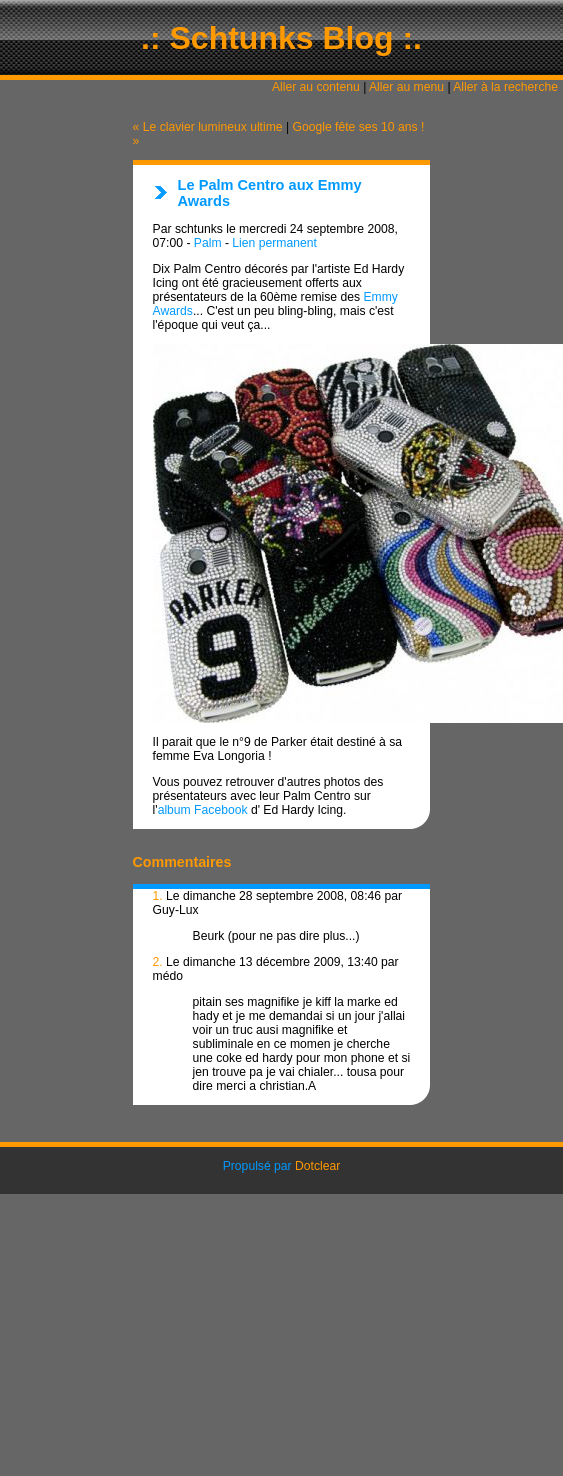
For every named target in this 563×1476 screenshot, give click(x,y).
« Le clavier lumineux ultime (208, 127)
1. (158, 896)
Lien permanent (274, 243)
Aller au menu (406, 87)
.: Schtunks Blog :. (281, 38)
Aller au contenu (316, 87)
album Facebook (203, 810)
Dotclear (317, 1166)
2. (158, 962)
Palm (208, 243)
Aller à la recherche (505, 87)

_ _ _

Print all the lines above word for word, but leave out the picture.

> [WRITTEN ANSWER]:
For every named target in this 563×1476 screenshot, give click(x,y).
« Le clavier lumineux ultime (208, 127)
1. (158, 896)
Lien permanent (274, 243)
Aller au menu (406, 87)
.: Schtunks Blog :. (281, 38)
Aller au contenu (316, 87)
album Facebook (203, 810)
Dotclear (317, 1166)
2. (158, 962)
Palm (208, 243)
Aller à la recherche (505, 87)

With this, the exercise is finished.